_TASKS FOR THIS EXERCISE_.
A. Revise the forum thread from "That's a very" up to and including "that's not true.", changing "British" to "Scottish".
B. Answer these questions about the forum thread:
(i) Which channel does ThomasM name for Emergency?
(ii) For how long did TVLAND run Murphy Brown about 20 years ago?
(iii) What movie does James Long say The Weather Channel played?

_SOURCE DOCUMENT_.
• • • • • • •

Don't Make fun of Trek!!!!! It is on BBCA, as mentioned by someone, to show Jean-Luc (Patrick Stewart). Another topic: TV Land needs to show the Original Trek!!!


----------



## ThomasM

Mark Holtz said:


> Where can I watch Dragnet, Adam-12, and Emergency?


Dragnet, Adam-12 = Retro TV

Emergency = ME-TV

Good luck if you get either via DirecTV...


----------



## tampa8




----------



## Paul Secic

ThomasM said:


> Dragnet, Adam-12 = Retro TV
> 
> Emergency = ME-TV
> 
> Good luck if you get either via DirecTV...


About 20 years ago TVLAND ran Murphy Brown for a week. Then it wasn't on again. Whoever runs TVLAND must not care or something.


----------



## TheRatPatrol

A lot of the shows you guys mentioned are available on DVD and Netflix.


----------



## jadebox

mashandhogan said:


> Don't Make fun of Trek!!!!! It is on BBCA, as mentioned by someone, to show Jean-Luc (Patrick Stewart).


That's a very tenuous connection - an English actor playing a French captain. By the same logic they could justify showing the new Battlestar Galactica because the actor who played Lee Adama is British.

It's just gotten to the point that many of the cable channels don't seem to have any concern about sticking to the theme of the channel. It used to be that if you liked classic TV show, you could leave the TV on TV Land, or if you liked SciFi you could leave your TV tuned to SciFi. Now, that's not true.

-- Roger


----------



## James Long

The Weather Channel playing "The Avengers" movie because the bad guy had a weather changing machine is the biggest stretch that comes to mind. At least "The Perfect Storm" was about natural weather.

• • • • • • •

_RECORDED DATA_.
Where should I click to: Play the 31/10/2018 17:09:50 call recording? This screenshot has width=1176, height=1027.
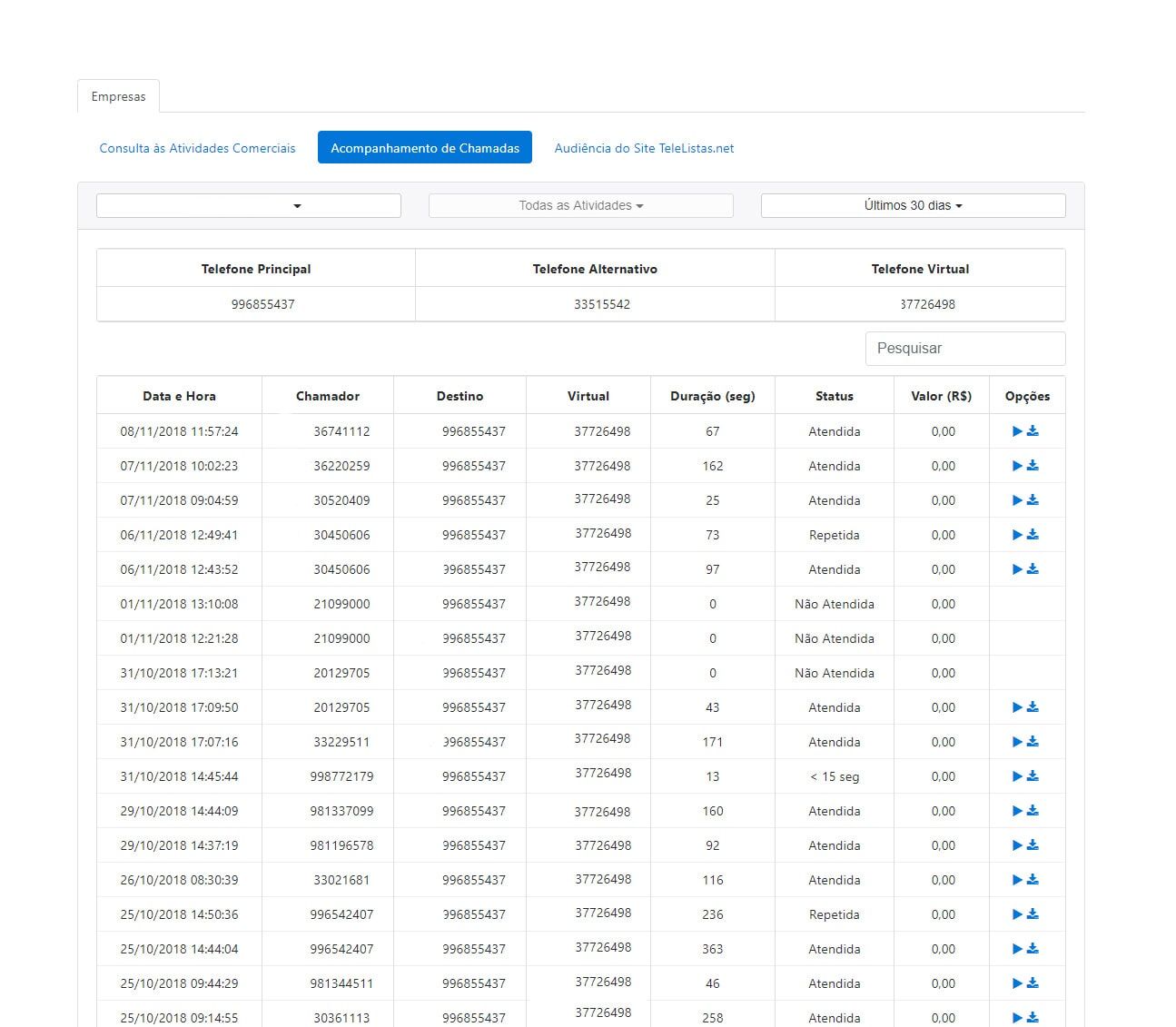(x=1017, y=707)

• • • • • • •

_OUTPUTS IN ORDER_.
A.
That's a very tenuous connection - an English actor playing a French captain. By the same logic they could justify showing the new Battlestar Galactica because the actor who played Lee Adama is Scottish.

It's just gotten to the point that many of the cable channels don't seem to have any concern about sticking to the theme of the channel. It used to be that if you liked classic TV show, you could leave the TV on TV Land, or if you liked SciFi you could leave your TV tuned to SciFi. Now, that's not true.

B.
(i) ME-TV
(ii) For a week
(iii) "The Avengers"